____ Data supplied
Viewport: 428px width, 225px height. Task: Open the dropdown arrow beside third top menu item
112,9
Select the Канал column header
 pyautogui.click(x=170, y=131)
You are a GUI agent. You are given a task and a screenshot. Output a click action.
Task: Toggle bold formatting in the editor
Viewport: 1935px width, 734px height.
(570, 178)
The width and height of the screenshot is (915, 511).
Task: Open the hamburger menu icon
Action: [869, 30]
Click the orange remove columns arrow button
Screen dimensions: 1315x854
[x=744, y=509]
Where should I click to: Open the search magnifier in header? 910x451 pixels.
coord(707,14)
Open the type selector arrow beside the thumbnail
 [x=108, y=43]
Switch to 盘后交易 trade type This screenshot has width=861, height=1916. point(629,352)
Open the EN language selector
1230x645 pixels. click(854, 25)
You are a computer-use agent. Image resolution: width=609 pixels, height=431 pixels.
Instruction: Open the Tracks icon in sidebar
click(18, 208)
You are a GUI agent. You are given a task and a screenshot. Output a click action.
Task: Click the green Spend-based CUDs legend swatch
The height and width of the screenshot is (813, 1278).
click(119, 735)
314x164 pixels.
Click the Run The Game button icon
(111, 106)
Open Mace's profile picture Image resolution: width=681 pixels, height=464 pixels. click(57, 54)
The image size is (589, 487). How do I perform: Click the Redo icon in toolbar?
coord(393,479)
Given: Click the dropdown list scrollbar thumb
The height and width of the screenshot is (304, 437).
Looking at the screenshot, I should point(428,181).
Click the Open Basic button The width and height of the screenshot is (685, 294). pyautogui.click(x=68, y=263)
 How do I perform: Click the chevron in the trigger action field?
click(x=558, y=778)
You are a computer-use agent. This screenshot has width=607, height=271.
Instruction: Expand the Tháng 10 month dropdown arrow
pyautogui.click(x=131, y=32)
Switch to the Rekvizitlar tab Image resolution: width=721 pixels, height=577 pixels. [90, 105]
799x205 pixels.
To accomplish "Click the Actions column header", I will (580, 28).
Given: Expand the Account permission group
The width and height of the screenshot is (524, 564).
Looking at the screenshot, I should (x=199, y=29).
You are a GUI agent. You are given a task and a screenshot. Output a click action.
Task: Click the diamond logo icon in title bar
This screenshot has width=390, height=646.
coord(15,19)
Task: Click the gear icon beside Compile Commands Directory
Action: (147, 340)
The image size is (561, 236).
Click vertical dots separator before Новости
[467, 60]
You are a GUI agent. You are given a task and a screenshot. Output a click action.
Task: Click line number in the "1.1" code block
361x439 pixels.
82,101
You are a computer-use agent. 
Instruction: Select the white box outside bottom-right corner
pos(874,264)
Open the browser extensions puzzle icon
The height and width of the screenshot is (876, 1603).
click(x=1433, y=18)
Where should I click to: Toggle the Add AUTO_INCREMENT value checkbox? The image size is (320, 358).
________
## What the task requires
Search the entries for the word "Switch" and pick out every line that holds it.

## Finished exercise
Switch to 盘后交易 trade type This screenshot has width=861, height=1916. point(629,352)
Switch to the Rekvizitlar tab Image resolution: width=721 pixels, height=577 pixels. [90, 105]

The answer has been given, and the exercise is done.